Le style journalistique de l'autrice serait-il responsable de mon manque de sensibilité, gardant une distance d'observatrice et ne s'autorisant aucun débordement d'émotions ou ayant du mal à les partager ? Je ne peux croire qu'Heather Morris ait rencontré Ludwig Eisenberg, trois fois par semaine pendant trois ans, sans éprouver quelques sentiments à son sujet. Est-ce le fait que le texte ait été construit pour un scénario de film, avant de donner naissance à un livre, ce qui expliquerait sa forme moins touchante ? D'où ma sensation de platitude déconcertante du style avec des personnages restant superficiels, l'exploration de la psychologie devant s'exprimer pleinement lors de la réalisation visuelle ? Est-ce la qualité de la traduction ? Étant incapable de lire la version originale, je n'aurai pas de réponse à apporter à ce sujet.

Le dernier point qui m'a paru totalement surréaliste est l'histoire d'amour autour de laquelle est construite la deuxième partie du livre. Si elle est bien réelle puisque Lale et Gita ont réussi à survivre et à fonder une famille, son traitement littéraire muni de tous les ressorts d'une banalité à pleurer la rend peu crédible. D'accord, je ne suis pas cliente de ce thème, ce qui n'arrange pas mon ressenti vis-à-vis de ce livre. Je ne juge en aucune manière que de rares "sacrifiés", désignés par leur religion, leur couleur de peau ou leurs origines ethniques, affamés, épuisés aient réussi à voler quelques minutes de bonheur et de réconfort dans un enfer de souffrance, mais dans "Le Tatoueur ..." je n'ai pas pu adhérer une minute à cette romance convenue sans grand relief et j'enrage d'avoir de telles pensées sur un sujet aussi dramatique.

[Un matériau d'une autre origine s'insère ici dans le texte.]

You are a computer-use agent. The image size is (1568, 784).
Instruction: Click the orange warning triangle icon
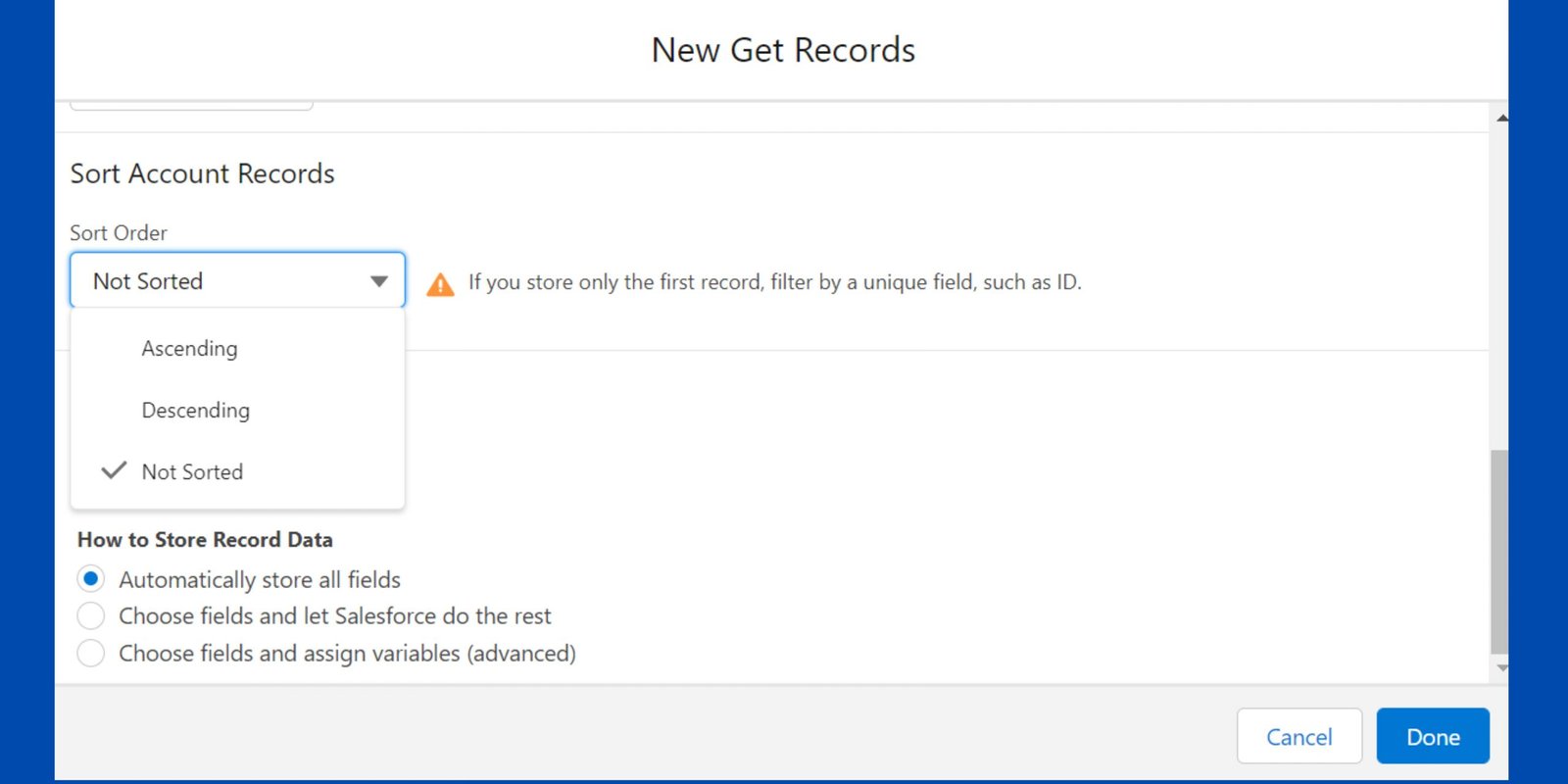pos(440,284)
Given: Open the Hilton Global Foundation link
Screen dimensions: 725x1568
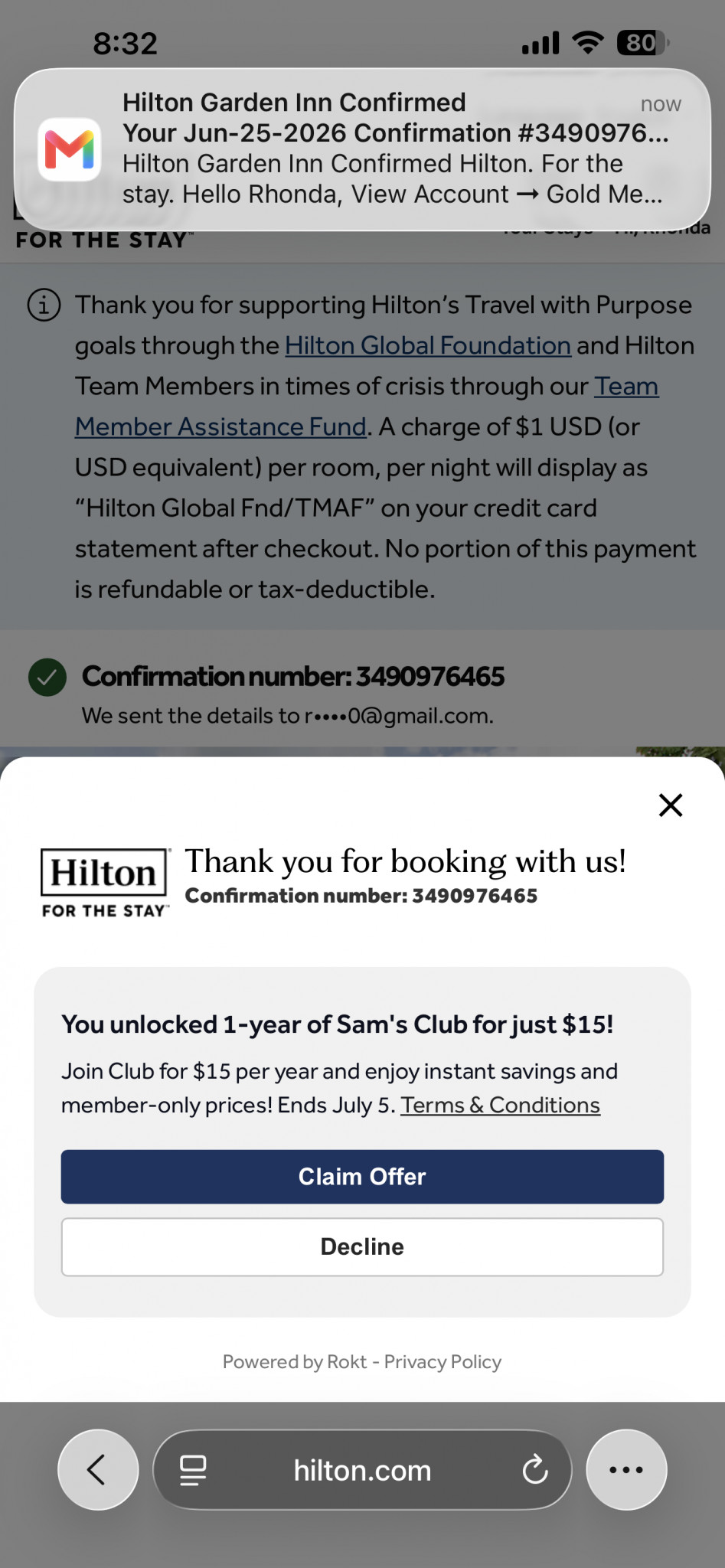Looking at the screenshot, I should 428,345.
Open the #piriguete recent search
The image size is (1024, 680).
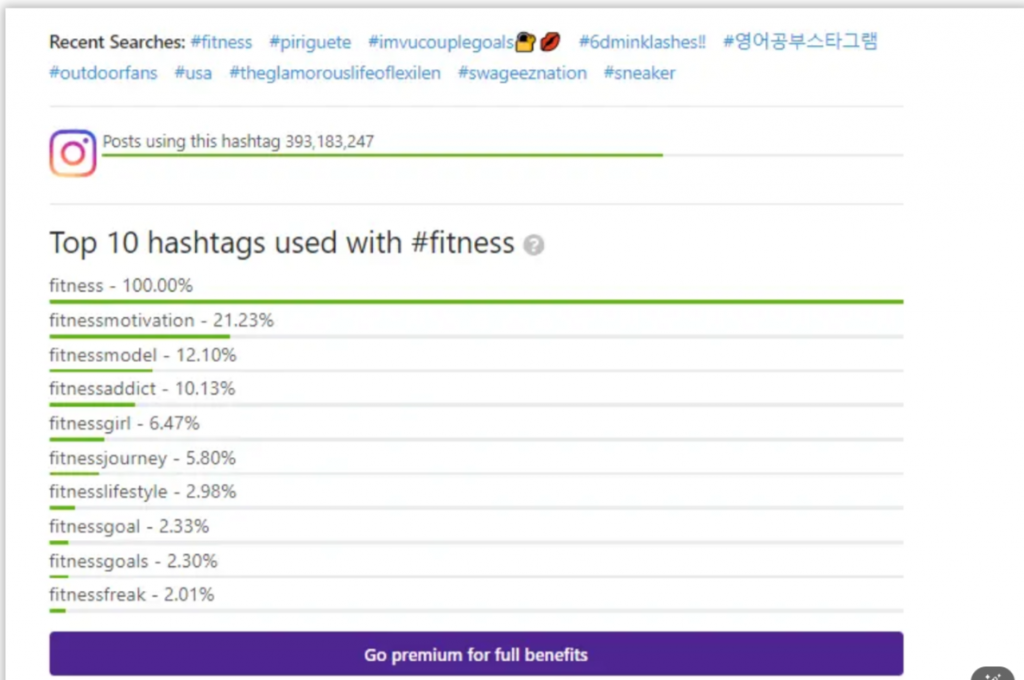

Quel dommage ! Où est l'inspiration de Valentine Goby qui, d'une histoire vraie, a su créer une ambiance effroyable dans l'excellent "Kinderzimmer" ? Toutes ces femmes qui ont accouché dans les camps et ont essayé de sauver leur bébé de la malnutrition, du froid et des maladies en laissant des cicatrices douloureuses au cœur des lecteurs ? Où est le talent de David Teboul lors de la retranscription des entretiens avec la discrète et pudique Simone Veil et ses proches, dans "L'aube à Birkenau" ? Non vraiment, je suis très déçue par ce livre qui aurait pu apporter un éclairage si complémentaire, un déporté profitant d'un statut un peu à part pour atténuer les souffrances de ses compagnons d'infortune au risque d'être taxé de traitre par les uns et de terroriste par les autres.

Je sais que suite au succès du livre, un deuxième volet est paru "Le voyage de Cilka", reprenant la destinée d'une jeune femme croisée dans le Tatoueur d'Auschwitz, mais je vais en rester là. Cilka, accusée de collaboration avec l'ennemi lors de son incarcération à Auschwitz, continue son calvaire à la libération du camp par les russes dans un goulag. Cette autre facette de l'après-guerre de l'autre côté du "Mur" doit être très intéressant et instructif, mais s'il est traité de la même façon, avec en plus, une histoire amoureuse pour reprendre la même recette, je n'arriverai pas à l'ingurgiter. Je resterai donc sur la déception d'avoir raté ce qui aurait pu être un témoignage riche en émotions sur un moment effroyablement historique.